Gemini 3.5 Flash Is Now Free: What You Get at Google I/O 2026
Google's fastest frontier model just became the default for every free user — here's what changed, what the limits are, and whether it's worth switching from ChatGPT.
By Free AI News Editorial · · · 8 min read
Every year, Google uses I/O to reset what "free AI" means. In 2026, that reset was Gemini 3.5 Flash — a model that not only replaces the previous generation's flagship on performance benchmarks, but does so at zero cost to everyday users. If you opened the Gemini app or used Search AI Mode after May 19, you were already running it without knowing. For developers, free access via Google AI Studio at 60 requests per minute represents one of the most generous no-credit-card-required API tiers in the market. This article breaks down everything that changed, what you can actually do with it, and where the catches are.
Gemini 3.5 Flash was announced alongside more than 100 product updates at Google I/O 2026, but the free tier rollout is arguably the most impactful change for the average user. This is the first time a "frontier-class" Gemini model — one that competes directly with ChatGPT and Claude on benchmark leaderboards — has been freely available to anyone without a Gemini Advanced subscription.
What exactly is Gemini 3.5 Flash and why did Google release it for free?
Gemini 3.5 Flash is the first model in Google's new 3.5 family, which the company describes as combining "frontier intelligence with action" — meaning it was purpose-built for agentic tasks, long-horizon reasoning, and coding, not just one-shot question answering. According to Google's official Gemini 3.5 announcement on blog.google, 3.5 Flash is now the default model for both the Gemini app and AI Mode in Search, globally. That single line is what makes this a free-tier story: the default is free, and the default is now frontier-class.
Why give it away? The same competitive logic that pushed OpenAI to put o3-mini on the free tier earlier this year. Google is in a race for daily active users, and models that only paid subscribers can access don't become the default AI for billions of people. By making 3.5 Flash the free standard, Google ensures that when users ask Google Search a complex question, they get a response from a model that genuinely competes with paid alternatives — reinforcing the habit of staying inside Google's ecosystem rather than switching to ChatGPT or Claude. You can learn more about how these competitive dynamics affect free tier availability on our Free Tier Tracker.
What do you actually get on the Gemini 3.5 Flash free tier?
The free tier is split into two distinct contexts: consumer apps and developer API access. Here's what each one offers:
- Gemini App (free account) — Gemini 3.5 Flash is the default model. You get unlimited conversational access at no cost on gemini.google.com. There are no publicly stated daily message caps for standard queries, though heavy sustained use may hit undisclosed throttle limits.
- Google Search AI Mode — Gemini 3.5 Flash powers the AI-generated responses in Search's AI Mode for all users, including those without a Google One subscription. Available globally as of the I/O 2026 launch date.
- Google AI Studio (developer free tier) — The API free tier allows 60 requests per minute with no credit card required. This is one of the most accessible developer free tiers available from any major AI provider in 2026, enabling prototyping and light production workloads at zero cost.
- Context window — 2 million tokens on the free tier. This is not a paid-only feature. You can submit very long documents, codebases, or conversation histories without hitting a truncation wall.
- Multimodal input — Images, audio, and text inputs are supported.

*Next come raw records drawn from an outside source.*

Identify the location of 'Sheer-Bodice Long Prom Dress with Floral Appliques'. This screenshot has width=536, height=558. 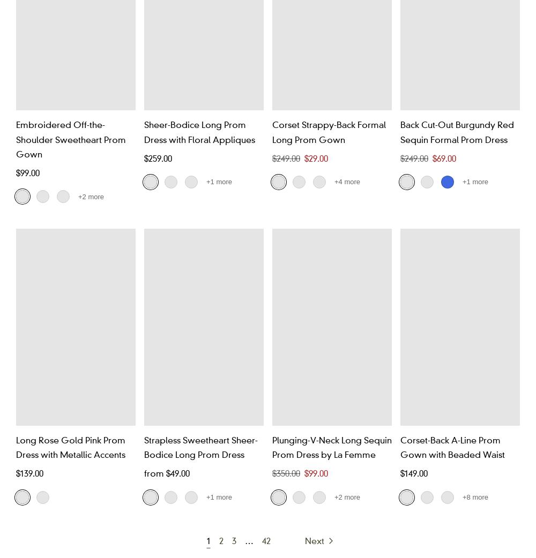
(144, 131).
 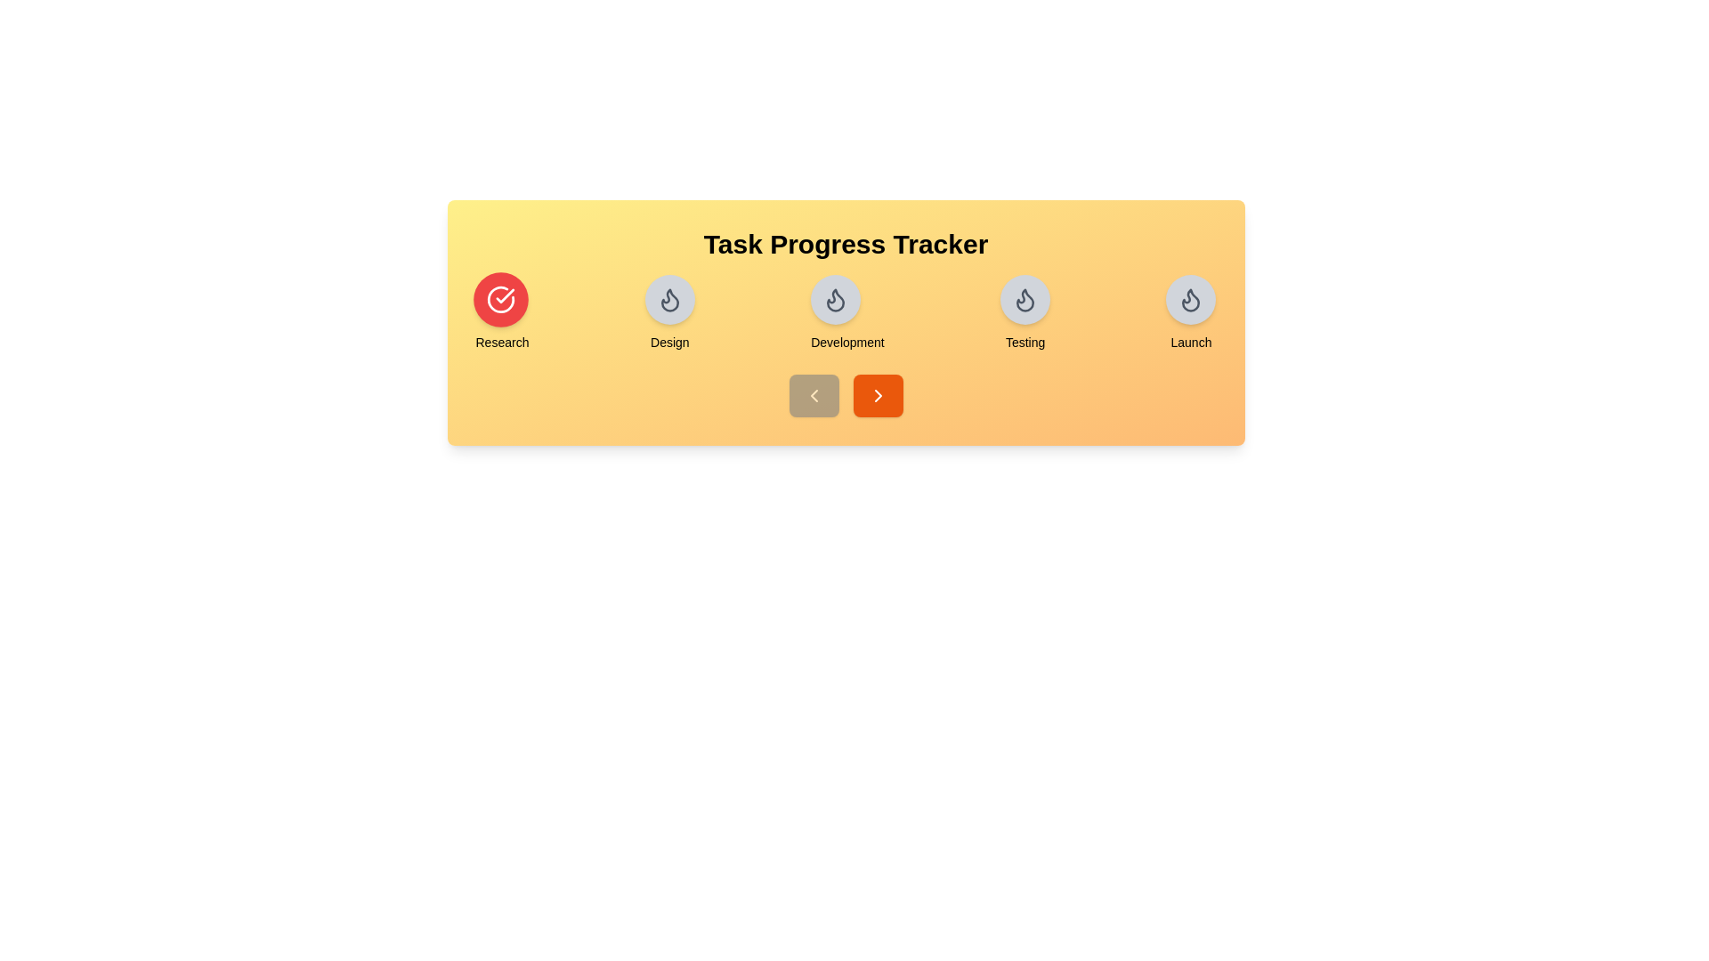 What do you see at coordinates (668, 313) in the screenshot?
I see `the circular button labeled 'Design' with a flame icon, which is the second button from the left in a sequence of buttons` at bounding box center [668, 313].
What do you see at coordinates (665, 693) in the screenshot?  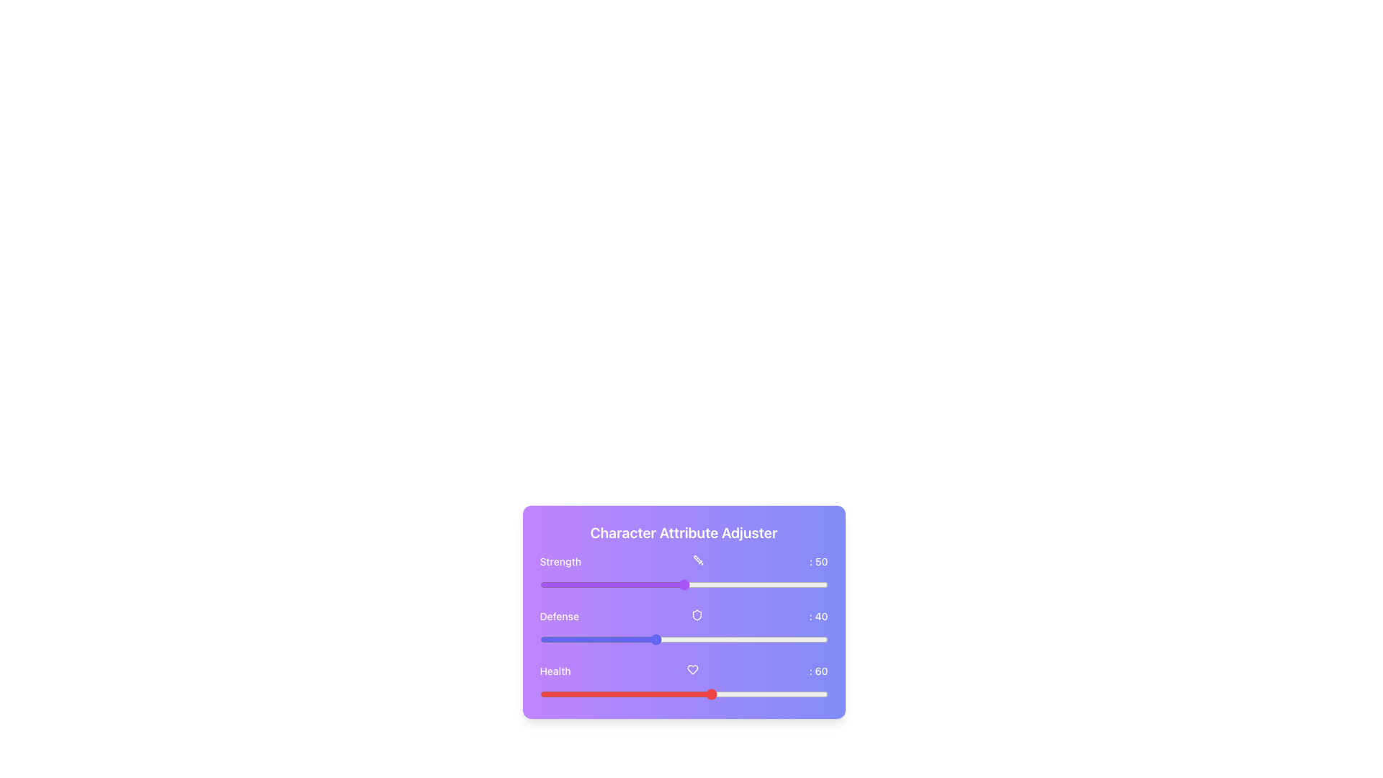 I see `the Health slider` at bounding box center [665, 693].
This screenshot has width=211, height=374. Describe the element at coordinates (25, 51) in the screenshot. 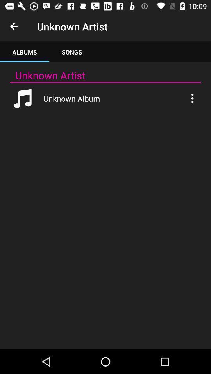

I see `the item above unknown artist icon` at that location.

Video understanding is available via the API but may be rate-limited differently from text-only queries.
- Built-in thinking — According to the Gemini 3.5 Flash model card from Google DeepMind, the model includes configurable thinking via a
thinking_levelparameter (low / medium / high), with Thought Preservation that retains reasoning across multi-turn conversations. Medium thinking is the default. - Knowledge cutoff — January 2026. Queries about events after that date require grounding via Google Search, which is supported natively.
What's not included on the free tier: access to Gemini Omni Flash (the video-generation multimodal sibling model) is currently limited to paid Gemini subscribers and select YouTube tools, with API access rolling out in the coming weeks. Gemini 3.5 Pro — the more powerful sibling — is still in testing as of late May 2026 and will be a paid-tier model when it launches.
How does Gemini 3.5 Flash perform compared to ChatGPT and Claude?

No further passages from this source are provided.